La patronal exige "consenso" 

La supresión del despido por ausencias justificadas, pues el desde hoy extinto artículo 52-D también computaba cuestiones como permisos puntuales para atender un familiar, ha sido una medida también con tintes simbólicos. Pues su uso no ha sido hasta ahora generalizado entre las empresas en España, según coinciden patronales y sindicatos. Pese a que desde CCOO destacan el "efecto llamada" que entre las compañías causó la sentencia del TC y la "necesidad" de ponerle fin con la supresión que se materializó ayer.

Los principales pilares del andamiaje laboral que levantó el PP todavía siguen en pie y las negociaciones con patronal y sindicatos apenas llevan un mes en marcha.
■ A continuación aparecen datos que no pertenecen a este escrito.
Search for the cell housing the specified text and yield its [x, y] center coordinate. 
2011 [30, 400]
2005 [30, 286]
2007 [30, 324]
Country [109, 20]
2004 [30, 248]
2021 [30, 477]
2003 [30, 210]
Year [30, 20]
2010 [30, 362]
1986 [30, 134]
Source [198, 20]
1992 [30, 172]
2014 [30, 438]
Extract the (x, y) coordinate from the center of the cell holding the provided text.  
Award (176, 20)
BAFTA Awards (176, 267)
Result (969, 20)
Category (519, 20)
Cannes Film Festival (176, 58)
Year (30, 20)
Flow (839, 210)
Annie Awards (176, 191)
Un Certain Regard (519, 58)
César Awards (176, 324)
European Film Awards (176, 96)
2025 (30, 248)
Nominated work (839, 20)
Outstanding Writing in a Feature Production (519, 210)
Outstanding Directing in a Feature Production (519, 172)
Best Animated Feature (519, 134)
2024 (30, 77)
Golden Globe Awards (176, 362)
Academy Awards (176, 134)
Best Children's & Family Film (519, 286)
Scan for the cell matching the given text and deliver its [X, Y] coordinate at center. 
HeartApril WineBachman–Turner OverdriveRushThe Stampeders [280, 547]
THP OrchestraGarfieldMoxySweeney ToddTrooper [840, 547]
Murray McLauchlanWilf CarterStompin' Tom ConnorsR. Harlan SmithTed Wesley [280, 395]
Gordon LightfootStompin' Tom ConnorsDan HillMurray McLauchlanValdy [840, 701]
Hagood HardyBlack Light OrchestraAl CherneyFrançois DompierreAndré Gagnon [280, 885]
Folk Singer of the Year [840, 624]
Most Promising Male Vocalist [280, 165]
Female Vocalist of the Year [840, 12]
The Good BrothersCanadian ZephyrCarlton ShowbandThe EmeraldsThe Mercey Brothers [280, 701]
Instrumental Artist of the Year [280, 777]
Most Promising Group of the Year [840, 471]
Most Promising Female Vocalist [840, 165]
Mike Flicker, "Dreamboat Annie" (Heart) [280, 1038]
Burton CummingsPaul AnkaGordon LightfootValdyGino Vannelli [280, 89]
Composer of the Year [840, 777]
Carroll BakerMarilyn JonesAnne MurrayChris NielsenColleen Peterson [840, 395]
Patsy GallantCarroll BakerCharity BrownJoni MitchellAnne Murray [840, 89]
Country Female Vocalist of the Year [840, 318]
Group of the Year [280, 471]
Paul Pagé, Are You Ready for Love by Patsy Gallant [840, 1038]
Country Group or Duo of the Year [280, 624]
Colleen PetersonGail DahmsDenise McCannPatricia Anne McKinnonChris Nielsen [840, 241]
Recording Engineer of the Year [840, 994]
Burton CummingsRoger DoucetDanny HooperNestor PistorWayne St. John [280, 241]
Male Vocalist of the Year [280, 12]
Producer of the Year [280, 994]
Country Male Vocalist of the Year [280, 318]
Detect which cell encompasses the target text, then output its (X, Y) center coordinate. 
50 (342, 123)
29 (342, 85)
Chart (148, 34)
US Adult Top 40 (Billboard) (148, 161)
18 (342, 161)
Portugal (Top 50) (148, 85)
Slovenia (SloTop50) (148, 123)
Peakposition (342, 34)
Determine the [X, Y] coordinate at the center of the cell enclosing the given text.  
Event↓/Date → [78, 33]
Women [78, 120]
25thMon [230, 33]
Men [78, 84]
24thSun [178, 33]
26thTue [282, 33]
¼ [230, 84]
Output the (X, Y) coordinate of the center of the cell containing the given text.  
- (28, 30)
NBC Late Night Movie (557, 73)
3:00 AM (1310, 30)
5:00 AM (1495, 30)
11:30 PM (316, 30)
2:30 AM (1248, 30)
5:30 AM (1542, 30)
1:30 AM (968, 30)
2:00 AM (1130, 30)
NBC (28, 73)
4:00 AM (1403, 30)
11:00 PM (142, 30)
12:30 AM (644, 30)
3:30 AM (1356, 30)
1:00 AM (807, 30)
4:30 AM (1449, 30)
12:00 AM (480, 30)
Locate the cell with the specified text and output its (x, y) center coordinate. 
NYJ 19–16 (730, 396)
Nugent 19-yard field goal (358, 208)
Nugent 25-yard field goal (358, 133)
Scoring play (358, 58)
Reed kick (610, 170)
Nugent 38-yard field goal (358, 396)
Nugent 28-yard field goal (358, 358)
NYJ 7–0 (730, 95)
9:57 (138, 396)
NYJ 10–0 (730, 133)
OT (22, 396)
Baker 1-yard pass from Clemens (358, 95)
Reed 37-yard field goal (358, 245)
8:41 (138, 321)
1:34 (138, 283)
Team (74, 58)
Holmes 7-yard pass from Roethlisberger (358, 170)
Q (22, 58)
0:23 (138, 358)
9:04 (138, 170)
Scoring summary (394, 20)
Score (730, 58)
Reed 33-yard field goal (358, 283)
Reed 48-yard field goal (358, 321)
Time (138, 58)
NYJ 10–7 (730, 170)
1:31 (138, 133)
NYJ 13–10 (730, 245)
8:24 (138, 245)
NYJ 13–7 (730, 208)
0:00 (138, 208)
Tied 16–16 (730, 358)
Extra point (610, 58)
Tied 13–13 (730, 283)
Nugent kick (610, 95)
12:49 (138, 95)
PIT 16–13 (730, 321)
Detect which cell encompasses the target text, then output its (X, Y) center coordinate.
Cuestiones como la ultraactividad, la prioridad aplicativa del convenio sectorial, las causas del despido o las condiciones del contrato son algunas de los elementos que el Gobierno pretende pactar con los agentes sociales. Todas ellas entrañan cierto grado de polémica entre las partes, aunque uno de los  grandes ‘melones’ que el equipo de Yolanda Díaz deberá abrir y acometer será el de la reforma de las condiciones de subcontratación.

La decisión de suprimir el artículo 52-D ha sido única del Gobierno, como en su momento lo fue subir el salario mínimo a 900 euros. Y a diferencia de la última subida a 950 euros, que sí fue pactada. Desde la CEOE exigen al Gobierno que se guíe por dicho espíritu y que sea este el proceder rija en las mesas de diálogo social a la que se sientan cada viernes con los sindicatos.

Fuentes de la patronal reiteraron la necesidad de que todo cambio normativo recoja el consenso de las partes. La discreción guía las conversaciones y la ministra de Trabajo les ha prometido tiempo para buscar ese consenso, "el que precisen", afirmó en una entrevista en RNE la semana pasada. "Pero acotado", apostilló en la misma frase.